O ExtraHop divulgou descobertas de uma pesquisa sobre ransomware que esclarece as discrepâncias entre como os tomadores de decisão de TI (ITDMs) veem suas práticas de segurança atuais e a realidade do cenário de ataque de ransomware. O relatório mostra que, por mais capazes que as organizações de TI tenham sido capazes na gestão das transformações dramáticas dos últimos dois anos, a confiança ainda tende a superar a postura real de segurança.
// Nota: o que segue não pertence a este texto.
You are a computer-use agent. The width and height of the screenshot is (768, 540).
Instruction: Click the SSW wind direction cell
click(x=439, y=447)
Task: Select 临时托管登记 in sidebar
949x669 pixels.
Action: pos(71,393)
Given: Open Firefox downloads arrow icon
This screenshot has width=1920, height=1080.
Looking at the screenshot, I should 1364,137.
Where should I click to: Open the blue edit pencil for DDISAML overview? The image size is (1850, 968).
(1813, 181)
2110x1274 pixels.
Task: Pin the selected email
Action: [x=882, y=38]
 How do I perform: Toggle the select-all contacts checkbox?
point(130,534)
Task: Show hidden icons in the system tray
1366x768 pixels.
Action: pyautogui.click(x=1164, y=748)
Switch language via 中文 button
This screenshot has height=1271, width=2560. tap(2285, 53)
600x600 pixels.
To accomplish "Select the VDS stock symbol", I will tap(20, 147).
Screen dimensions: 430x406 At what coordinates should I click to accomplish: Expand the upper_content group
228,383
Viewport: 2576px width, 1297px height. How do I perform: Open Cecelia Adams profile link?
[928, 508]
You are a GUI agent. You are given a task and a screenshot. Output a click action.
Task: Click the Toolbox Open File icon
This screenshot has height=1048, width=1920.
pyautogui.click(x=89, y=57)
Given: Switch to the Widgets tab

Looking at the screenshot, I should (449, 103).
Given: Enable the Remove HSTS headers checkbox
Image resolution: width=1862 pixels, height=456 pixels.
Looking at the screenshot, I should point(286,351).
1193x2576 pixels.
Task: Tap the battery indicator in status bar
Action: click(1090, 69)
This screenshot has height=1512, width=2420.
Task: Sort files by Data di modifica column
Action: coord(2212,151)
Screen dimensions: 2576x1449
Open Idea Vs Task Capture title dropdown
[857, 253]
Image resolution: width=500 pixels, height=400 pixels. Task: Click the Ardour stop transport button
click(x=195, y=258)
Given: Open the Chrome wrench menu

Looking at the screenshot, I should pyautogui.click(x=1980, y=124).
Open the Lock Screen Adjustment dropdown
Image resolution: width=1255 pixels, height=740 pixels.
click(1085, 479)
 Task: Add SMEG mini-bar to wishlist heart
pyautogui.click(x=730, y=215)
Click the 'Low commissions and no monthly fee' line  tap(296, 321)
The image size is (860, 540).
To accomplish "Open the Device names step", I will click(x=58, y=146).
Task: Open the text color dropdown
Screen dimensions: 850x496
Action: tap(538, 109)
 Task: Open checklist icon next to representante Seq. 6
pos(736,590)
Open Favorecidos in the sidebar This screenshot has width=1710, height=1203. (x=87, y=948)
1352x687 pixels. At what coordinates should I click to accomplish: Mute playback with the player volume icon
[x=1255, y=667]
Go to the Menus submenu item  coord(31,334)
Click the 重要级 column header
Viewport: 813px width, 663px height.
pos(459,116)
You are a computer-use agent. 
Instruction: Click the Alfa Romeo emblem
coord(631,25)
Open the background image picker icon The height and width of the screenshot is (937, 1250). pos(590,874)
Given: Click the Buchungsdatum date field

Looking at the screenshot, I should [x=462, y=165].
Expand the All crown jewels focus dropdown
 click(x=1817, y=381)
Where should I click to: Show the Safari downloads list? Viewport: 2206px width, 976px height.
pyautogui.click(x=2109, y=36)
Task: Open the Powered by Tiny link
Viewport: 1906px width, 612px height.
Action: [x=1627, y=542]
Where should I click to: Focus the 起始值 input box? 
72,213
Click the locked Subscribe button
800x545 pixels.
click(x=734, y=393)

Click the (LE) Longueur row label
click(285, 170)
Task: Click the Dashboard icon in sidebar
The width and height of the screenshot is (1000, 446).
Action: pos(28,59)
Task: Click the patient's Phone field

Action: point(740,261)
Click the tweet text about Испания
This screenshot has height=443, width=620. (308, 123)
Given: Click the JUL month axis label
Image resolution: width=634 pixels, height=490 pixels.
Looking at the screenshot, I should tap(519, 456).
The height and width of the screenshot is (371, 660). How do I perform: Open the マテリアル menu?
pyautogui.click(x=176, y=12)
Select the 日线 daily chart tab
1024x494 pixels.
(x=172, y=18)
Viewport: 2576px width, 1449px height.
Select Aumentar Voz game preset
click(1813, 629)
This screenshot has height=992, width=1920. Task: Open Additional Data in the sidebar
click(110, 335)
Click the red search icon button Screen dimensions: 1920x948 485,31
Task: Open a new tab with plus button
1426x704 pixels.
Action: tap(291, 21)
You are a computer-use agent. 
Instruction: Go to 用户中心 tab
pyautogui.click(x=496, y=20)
A pesquisa constatou que 77% dos ITDMs estão muito ou completamente confiantes na capacidade de sua empresa de prevenir ou mitigar ameaças à segurança cibernética. Apesar dessa confiança, 64% admitem que metade (ou mais) de seus incidentes de segurança cibernética são o resultado de suas próprias posturas de segurança de TI desatualizadas, incluindo o uso generalizado de protocolos inseguros e preteridos, bem como um número crescente de dispositivos não gerenciados. Essa confiança inflada é ainda mais perigosa à luz da frequência de ataques de ransomware — como 85% relataram ter sofrido pelo menos um ataque de ransomware, e 74% relataram ter sofrido vários incidentes nos últimos cinco anos.
Os impactos do ransomware e como os ITDMs estão lidando com ele
- O custo do ransomware é alto: 72% dos entrevistados admitiram ter pago um resgate, enquanto 42% das empresas que sofreram um ataque de ransomware disseram que pagaram o resgate exigido a maior parte ou o tempo todo.
- Danos à empresa: Os ataques de ransomware afetam toda a organização. 51% dos entrevistados relataram o tempo de inatividade dos negócios resultante de ataques à infraestrutura de TI, 44% relataram o tempo de inatividade dos negócios resultante de ataques à infraestrutura OT, como dispositivos médicos, sistemas de automação de fábrica e 46% relataram o tempo de inatividade do usuário final resultante de ataques direcionados aos usuários.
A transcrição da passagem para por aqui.